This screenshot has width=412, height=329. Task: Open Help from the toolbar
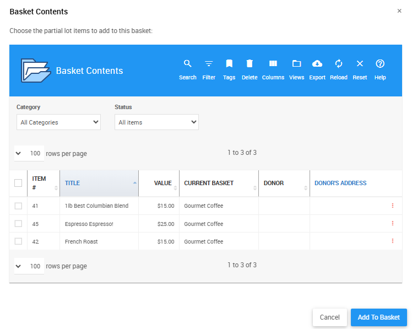[x=380, y=69]
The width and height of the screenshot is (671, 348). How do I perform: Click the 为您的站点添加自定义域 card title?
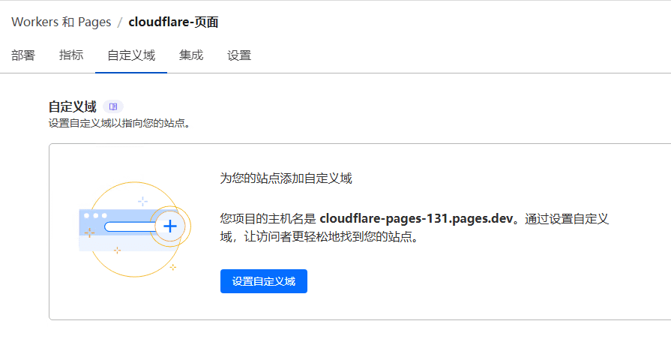286,179
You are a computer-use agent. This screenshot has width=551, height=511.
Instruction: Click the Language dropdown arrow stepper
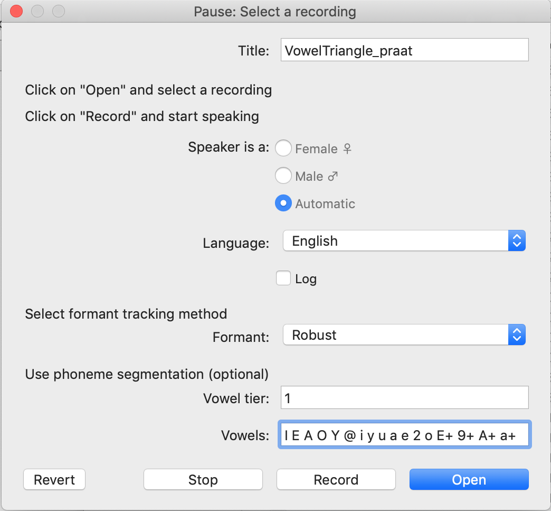pyautogui.click(x=517, y=241)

____

What you have to do:
Word for word, quote the lines above. Omit the pictures.

Answer section:
This screenshot has width=412, height=329. Task: Open Help from the toolbar
[x=380, y=69]
The width and height of the screenshot is (671, 348). How do I perform: Click the 为您的站点添加自定义域 card title?
286,179
You are a computer-use agent. This screenshot has width=551, height=511.
Instruction: Click the Language dropdown arrow stepper
pyautogui.click(x=517, y=241)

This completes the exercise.